Identifying database events
It is important to be able to determine whether an event is a database event in order to know what the format of the _event-detail field is and whether to expect any child records in the _aud-audit-data-value table.
One way is to check the event definition and rely on the event name ending in .create or .delete or .update. All the internal policies conform to this. This can be checked in code as follows:
DEFINE VARIABLE lDbEvent AS LOGICAL NO-UNDO.
IF _event-name <> "":U AND
  (ENTRY(NUM-ENTRIES(_event-name,".":U),_event-name,".":U) = "create":U OR
   ENTRY(NUM-ENTRIES(_event-name,".":U),_event-name,".":U) = "delete":U OR
   ENTRY(NUM-ENTRIES(_event-name,".":U),_event-name,".":U) = "update":U) THEN lDbEvent = TRUE.
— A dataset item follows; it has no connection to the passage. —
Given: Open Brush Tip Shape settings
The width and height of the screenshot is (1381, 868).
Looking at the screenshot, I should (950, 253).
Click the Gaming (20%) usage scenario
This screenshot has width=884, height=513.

This approach will work only if any user-defined events that relate to database events follow the same naming convention for the event name.
Another way is to check the contents of the _event-detail field for a specific format, as shown:
DEFINE VARIABLE lDbEvent AS LOGICAL NO-UNDO.
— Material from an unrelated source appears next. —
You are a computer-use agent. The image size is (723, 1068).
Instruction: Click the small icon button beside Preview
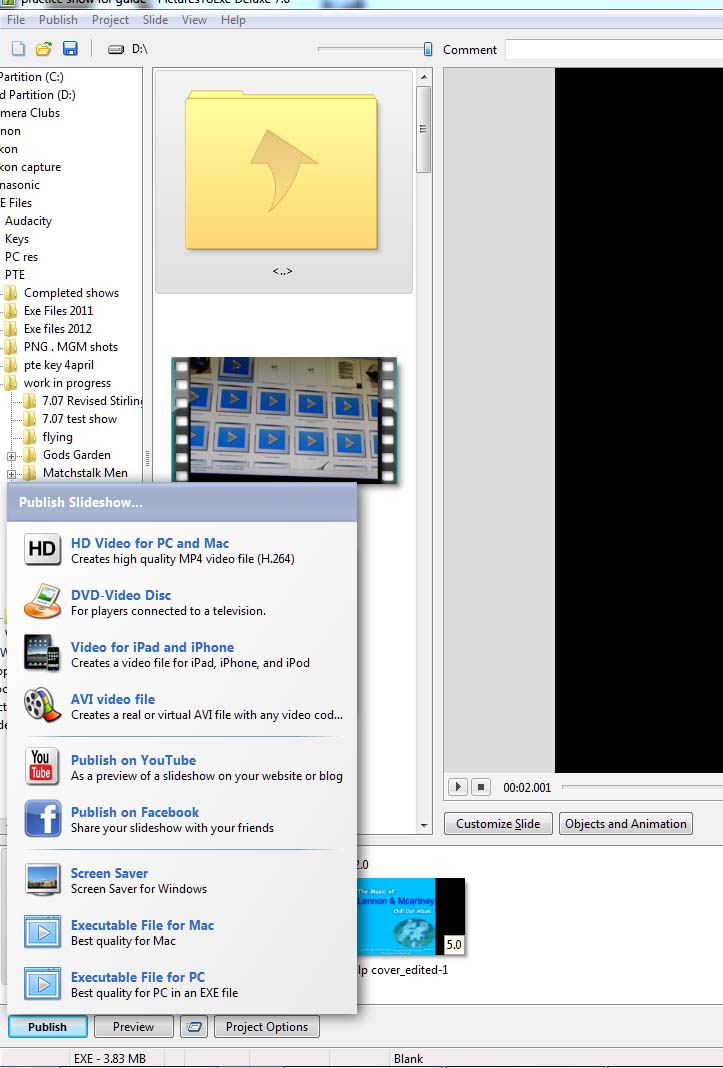(197, 1027)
IF _event-detail <> "":U AND
  NUM-ENTRIES(ENTRY(1,_event-detail,CHR(7)),CHR(6)) = 4 THEN
  lDbEvent = TRUE.
A similar approach could be used to identify other types of events with a specifically formatted _event-detail. The primary consideration is to ensure the event definition follows some sort of naming convention to make all this possible and to be able to fall back to the event definition itself to determine the format of audit-related fields.